Exercise details: Copy each line below in which the string "button" occurs.

Material shown:
= = = = =
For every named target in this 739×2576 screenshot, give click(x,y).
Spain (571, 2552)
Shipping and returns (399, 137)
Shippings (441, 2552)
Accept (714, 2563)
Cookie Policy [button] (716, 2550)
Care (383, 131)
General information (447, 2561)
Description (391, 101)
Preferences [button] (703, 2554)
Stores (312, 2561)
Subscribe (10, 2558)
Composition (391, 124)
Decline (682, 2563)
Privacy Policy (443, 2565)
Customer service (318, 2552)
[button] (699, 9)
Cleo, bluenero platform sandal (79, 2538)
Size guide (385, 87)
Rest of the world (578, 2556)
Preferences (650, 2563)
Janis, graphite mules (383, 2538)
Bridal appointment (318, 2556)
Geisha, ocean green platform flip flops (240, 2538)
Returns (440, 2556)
= = = = =
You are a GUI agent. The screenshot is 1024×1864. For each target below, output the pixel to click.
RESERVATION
= = = = =
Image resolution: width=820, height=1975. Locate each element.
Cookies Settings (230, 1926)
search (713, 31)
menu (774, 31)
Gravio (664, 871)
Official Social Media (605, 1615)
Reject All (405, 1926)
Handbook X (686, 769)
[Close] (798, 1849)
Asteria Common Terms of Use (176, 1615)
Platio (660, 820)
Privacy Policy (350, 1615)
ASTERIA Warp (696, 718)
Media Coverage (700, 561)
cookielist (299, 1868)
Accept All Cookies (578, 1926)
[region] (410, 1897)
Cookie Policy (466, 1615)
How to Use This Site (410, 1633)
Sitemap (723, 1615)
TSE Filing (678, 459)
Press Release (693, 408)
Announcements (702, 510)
= = = = =
Solution to this exercise:
Cookie Policy [button] (716, 2550)
Preferences [button] (703, 2554)
[button] (699, 9)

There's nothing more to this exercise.